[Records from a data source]

.....

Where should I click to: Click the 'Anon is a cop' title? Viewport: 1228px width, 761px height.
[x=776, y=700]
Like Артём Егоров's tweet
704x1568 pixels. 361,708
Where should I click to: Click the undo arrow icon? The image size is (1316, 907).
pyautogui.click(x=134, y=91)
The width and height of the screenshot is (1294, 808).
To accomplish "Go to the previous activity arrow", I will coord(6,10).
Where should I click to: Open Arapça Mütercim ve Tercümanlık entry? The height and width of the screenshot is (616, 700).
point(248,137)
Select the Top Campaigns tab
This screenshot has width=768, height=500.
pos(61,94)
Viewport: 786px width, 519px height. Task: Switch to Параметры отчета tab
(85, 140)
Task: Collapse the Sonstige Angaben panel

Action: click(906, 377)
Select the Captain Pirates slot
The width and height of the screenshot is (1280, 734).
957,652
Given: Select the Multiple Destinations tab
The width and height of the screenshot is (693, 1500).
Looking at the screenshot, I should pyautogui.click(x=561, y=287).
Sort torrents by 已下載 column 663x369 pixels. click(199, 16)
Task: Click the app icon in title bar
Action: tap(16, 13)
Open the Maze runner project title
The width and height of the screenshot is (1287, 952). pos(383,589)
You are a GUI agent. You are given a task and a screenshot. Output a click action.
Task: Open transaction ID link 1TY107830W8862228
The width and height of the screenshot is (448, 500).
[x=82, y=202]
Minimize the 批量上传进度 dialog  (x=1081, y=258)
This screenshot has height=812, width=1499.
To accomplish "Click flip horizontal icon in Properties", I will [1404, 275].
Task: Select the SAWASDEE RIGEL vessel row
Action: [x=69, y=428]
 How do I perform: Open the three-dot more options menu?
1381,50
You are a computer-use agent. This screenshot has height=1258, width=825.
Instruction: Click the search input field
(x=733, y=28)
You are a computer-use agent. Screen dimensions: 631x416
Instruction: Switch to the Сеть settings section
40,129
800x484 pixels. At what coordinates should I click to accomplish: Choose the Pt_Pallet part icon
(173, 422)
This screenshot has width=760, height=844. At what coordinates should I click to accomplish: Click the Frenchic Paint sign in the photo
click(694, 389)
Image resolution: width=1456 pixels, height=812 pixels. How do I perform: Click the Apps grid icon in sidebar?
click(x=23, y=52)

.....

### Given task
Add 85 to every coordinate in the answers, then write out again every line from the one containing "800x484 pixels. At" through the last line, inclusive, keeping the requests as they are.

### Answer below
800x484 pixels. At what coordinates should I click to accomplish: Choose the Pt_Pallet part icon
(258, 507)
This screenshot has width=760, height=844. At what coordinates should I click to accomplish: Click the Frenchic Paint sign in the photo
click(779, 474)
Image resolution: width=1456 pixels, height=812 pixels. How do I perform: Click the Apps grid icon in sidebar?
click(x=108, y=137)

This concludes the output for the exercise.